Rotator Cuff Tear
Rotator cuff tears may occur in two ways:
- A sudden acute tear may happen when you fall on your arm while it is stretched out. Or it can occur after a sudden, jerking motion when you try to lift something heavy.
- A chronic tear of the rotator cuff tendon occurs slowly over time. It is more likely when you have chronic tendinitis or impingement syndrome. At some point, the tendon wears down and tears.
There are two types of rotator cuff tears:
- A partial tear occurs when a tear does not completely sever the attachments to the bone.

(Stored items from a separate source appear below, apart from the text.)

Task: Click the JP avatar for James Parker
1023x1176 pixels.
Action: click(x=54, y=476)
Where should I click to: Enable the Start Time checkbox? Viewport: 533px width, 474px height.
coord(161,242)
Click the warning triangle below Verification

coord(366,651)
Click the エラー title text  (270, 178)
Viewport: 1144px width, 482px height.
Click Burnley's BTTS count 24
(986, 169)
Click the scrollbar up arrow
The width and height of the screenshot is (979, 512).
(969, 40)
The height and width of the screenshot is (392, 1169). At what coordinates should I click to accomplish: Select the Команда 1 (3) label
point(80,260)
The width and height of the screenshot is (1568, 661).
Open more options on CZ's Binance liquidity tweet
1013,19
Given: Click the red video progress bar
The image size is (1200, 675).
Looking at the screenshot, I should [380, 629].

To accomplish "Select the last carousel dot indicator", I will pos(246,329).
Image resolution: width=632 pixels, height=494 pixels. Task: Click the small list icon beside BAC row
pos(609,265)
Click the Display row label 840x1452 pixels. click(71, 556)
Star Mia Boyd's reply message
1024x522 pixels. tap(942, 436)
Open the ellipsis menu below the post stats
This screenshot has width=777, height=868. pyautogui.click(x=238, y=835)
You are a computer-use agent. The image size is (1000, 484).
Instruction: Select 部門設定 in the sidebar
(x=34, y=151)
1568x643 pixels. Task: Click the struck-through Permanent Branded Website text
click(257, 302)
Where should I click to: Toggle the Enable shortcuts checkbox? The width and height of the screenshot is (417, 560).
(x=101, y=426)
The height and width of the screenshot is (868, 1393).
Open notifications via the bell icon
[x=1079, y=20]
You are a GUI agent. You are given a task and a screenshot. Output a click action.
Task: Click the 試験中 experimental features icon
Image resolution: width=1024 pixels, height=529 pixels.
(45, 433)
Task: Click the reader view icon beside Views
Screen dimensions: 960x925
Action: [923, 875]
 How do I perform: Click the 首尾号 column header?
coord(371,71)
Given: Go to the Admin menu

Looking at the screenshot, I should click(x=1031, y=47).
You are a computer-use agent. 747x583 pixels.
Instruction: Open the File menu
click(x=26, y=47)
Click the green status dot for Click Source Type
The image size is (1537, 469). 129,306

- A complete, full thickness tear means that the tear goes all the way through the tendon. It may be as small as a pinpoint, or the tear may involve the entire tendon. With complete tears, the tendon has come off (detached) from where it was attached to the bone. This kind of tear does not heal on its own.
Rest and physical therapy may help with a partial tear if you do not normally place a lot of demand on your shoulder.
Surgery to repair the tendon may be needed if the rotator cuff has a complete tear. Surgery may also be needed if the symptoms do not get better with other treatment. Most of the time, arthroscopic surgery (minimally invasive) is sufficient to adequately perform the repair. Large tears may need open surgery (surgery with a larger incision) to repair the torn tendon.